Study on the Therapeutic Effects and Mechanisms of Gintonin in Irritable Bowel Syndrome and Its Relationship with TRPV1, TRPV4, and NaV1.5.

ABSTRACT

Irritable bowel syndrome (IBS) is a gastrointestinal (GI) disease accompanied by changes in bowel habits without any specific cause. Gintonin is a newly isolated glycoprotein from ginseng that is a lysophosphatidic acid (LPA) receptor ligand. To investigate the efficacy and mechanisms of action of gintonin in IBS, we developed a zymosan-induced IBS murine model. In addition, electrophysiological experiments were conducted to confirm the relevance of various ion channels. In mice, gintonin restored colon length and weight to normal and decreased stool scores, whilst food intake remained constant.

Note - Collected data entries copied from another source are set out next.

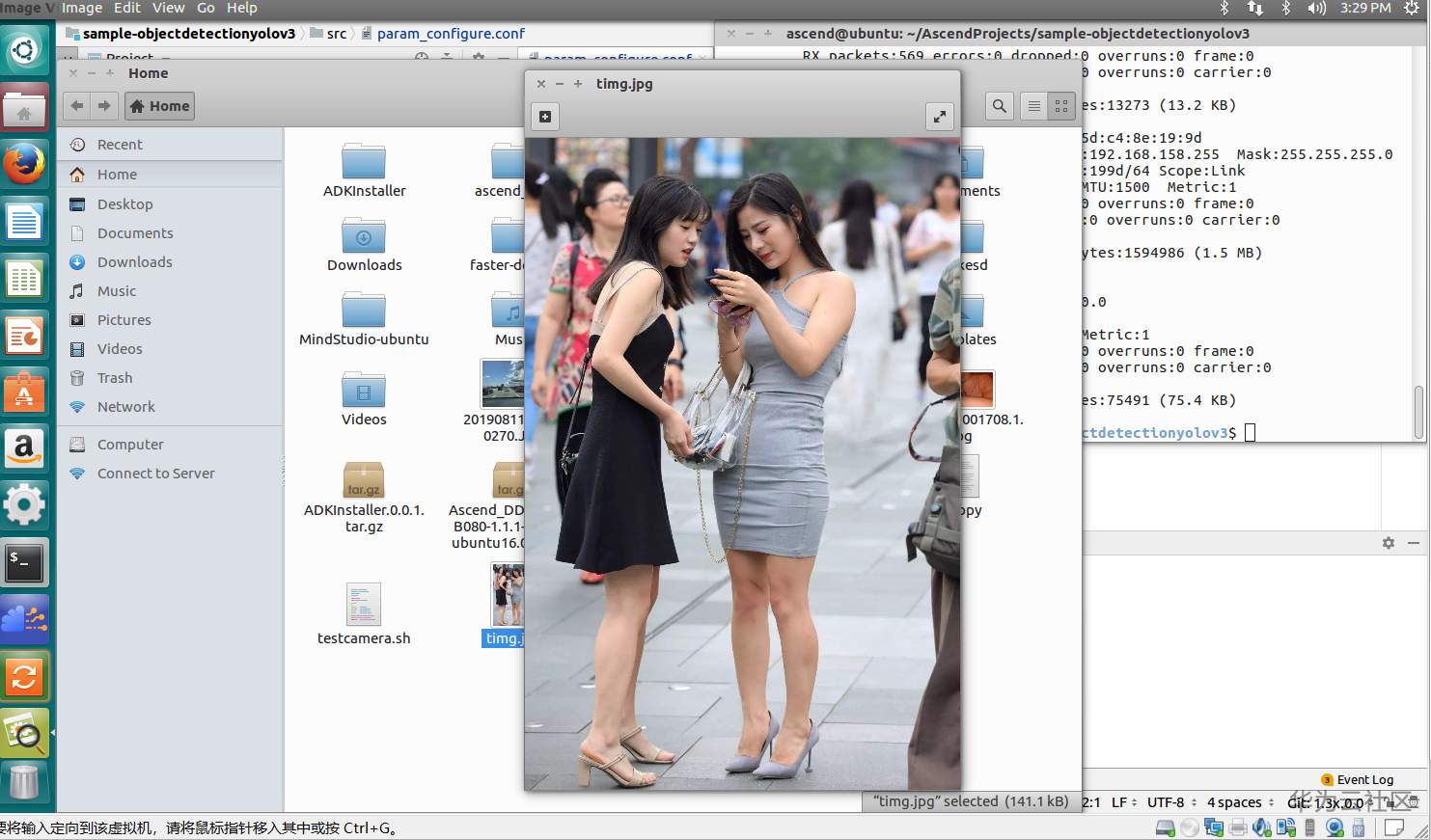Click the terminal window scrollbar
Viewport: 1431px width, 840px height.
(x=1418, y=410)
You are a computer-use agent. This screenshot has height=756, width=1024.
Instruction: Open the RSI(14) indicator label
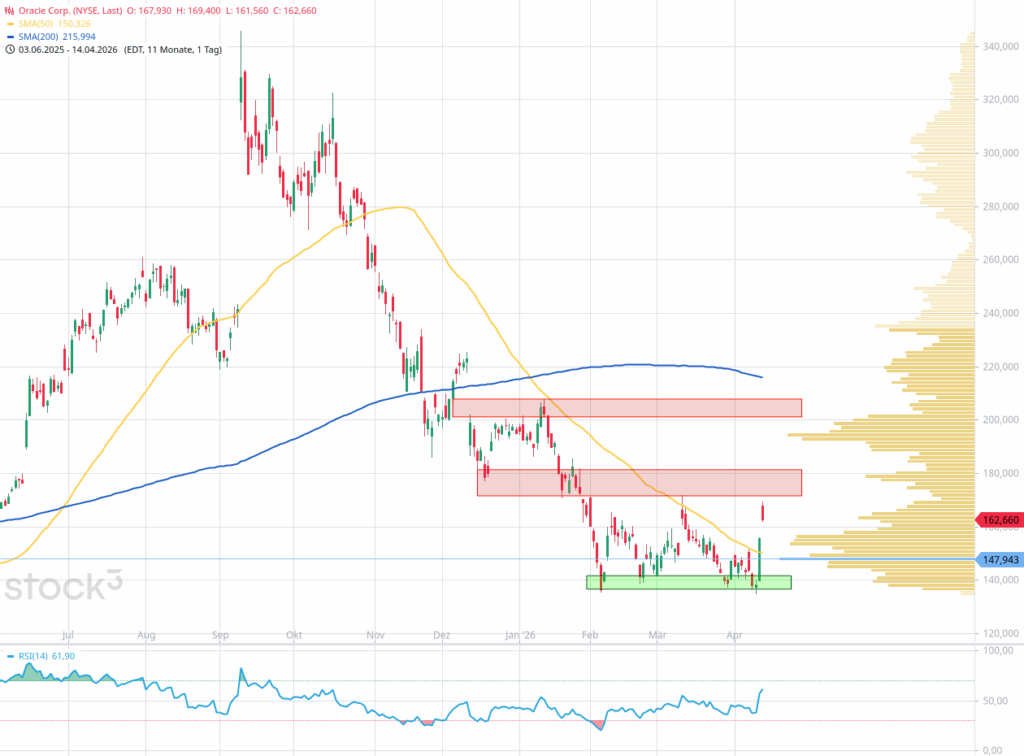38,656
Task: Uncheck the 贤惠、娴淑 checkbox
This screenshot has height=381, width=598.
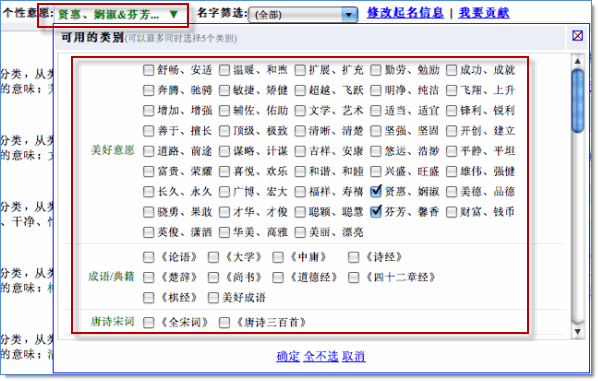Action: tap(376, 191)
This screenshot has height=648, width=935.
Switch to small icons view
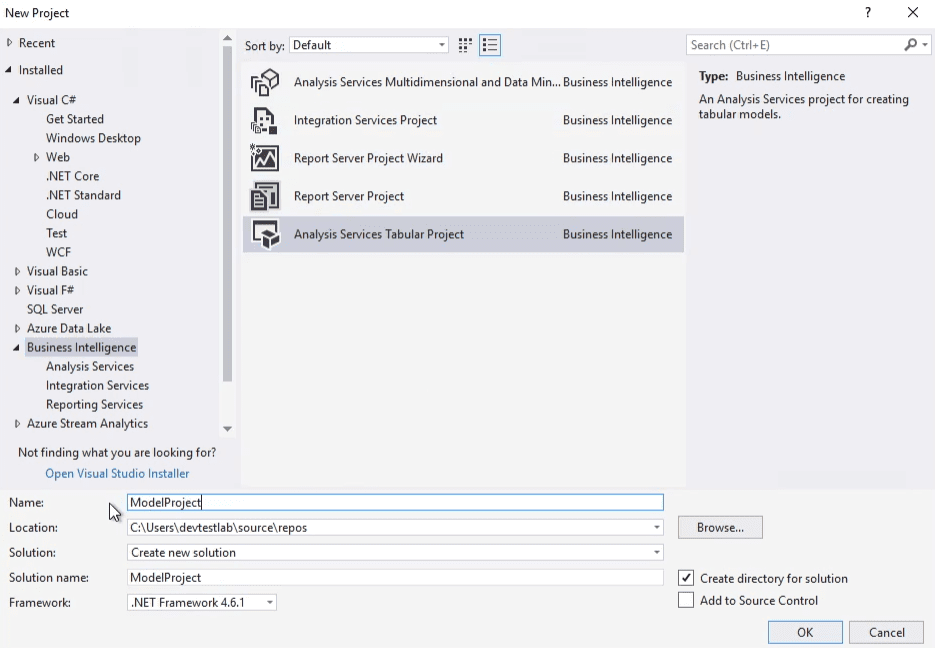tap(465, 45)
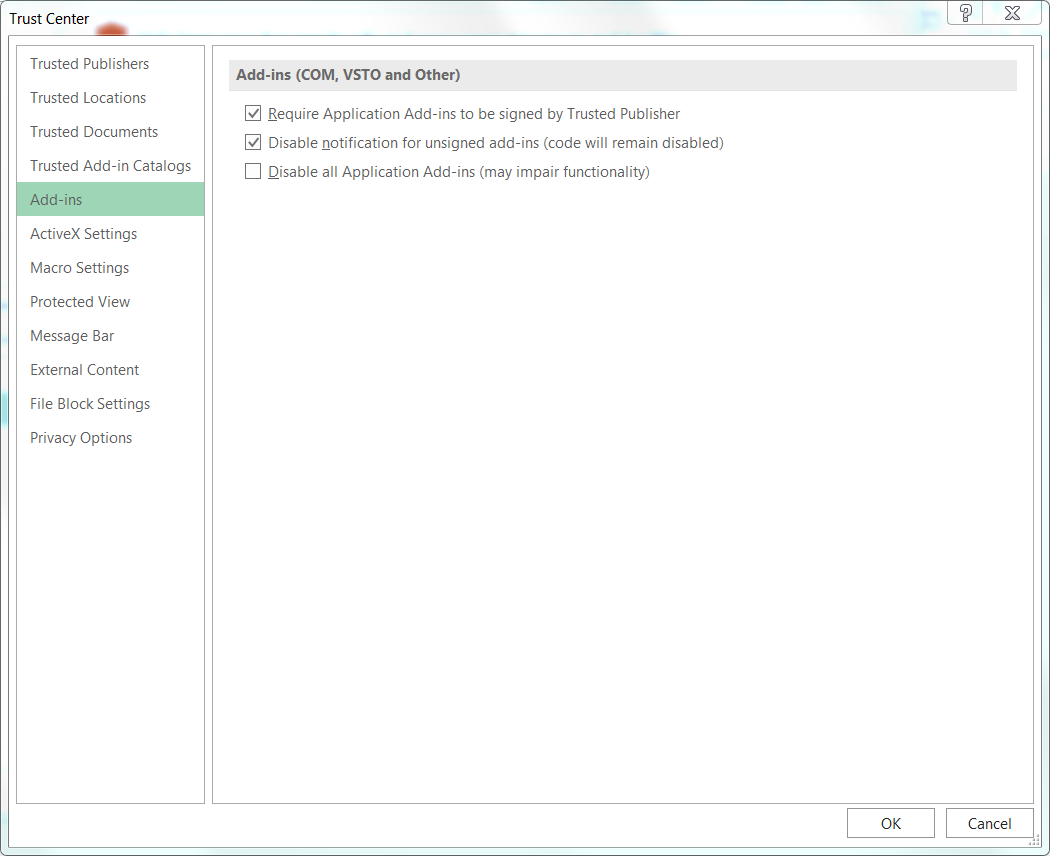Viewport: 1050px width, 856px height.
Task: Click the Cancel button
Action: click(989, 823)
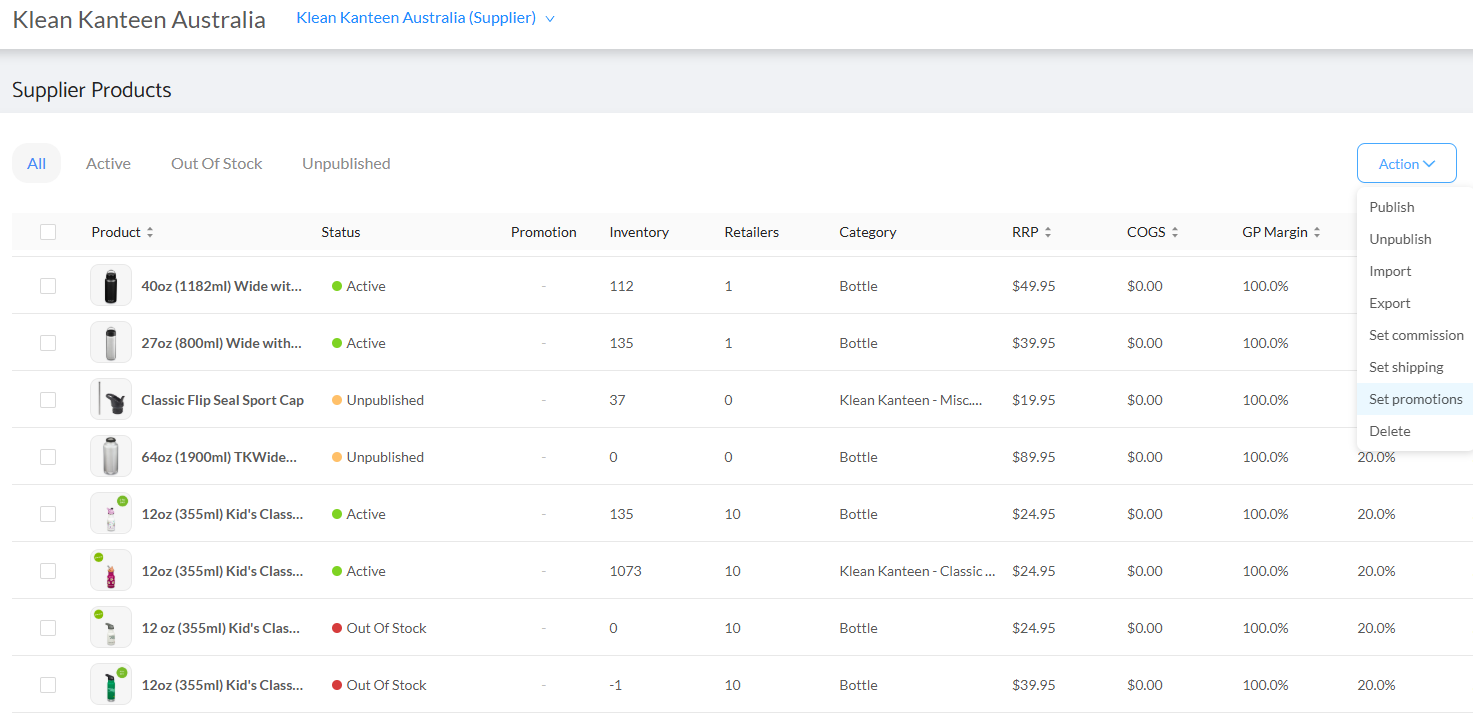Collapse the Action dropdown button

pyautogui.click(x=1406, y=164)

Colon mucosal thickness and inflammation-related tumor necrosis factor-α levels were decreased by gintonin, along with a reduction in pain-related behaviors. In addition, the fecal microbiota from gintonin-treated mice had relatively more Lactobacillaceae and Lachnospiraceae and less Bacteroidaceae than microbiota from the control mice. Moreover, gintonin inhibited transient receptor potential vanilloid (TRPV) 1 and TRPV4 associated with visceral hypersensitivity and voltage-gated Na+ 1.5 channels associated with GI function. These results suggest that gintonin may be one of the effective components in the treatment of IBS.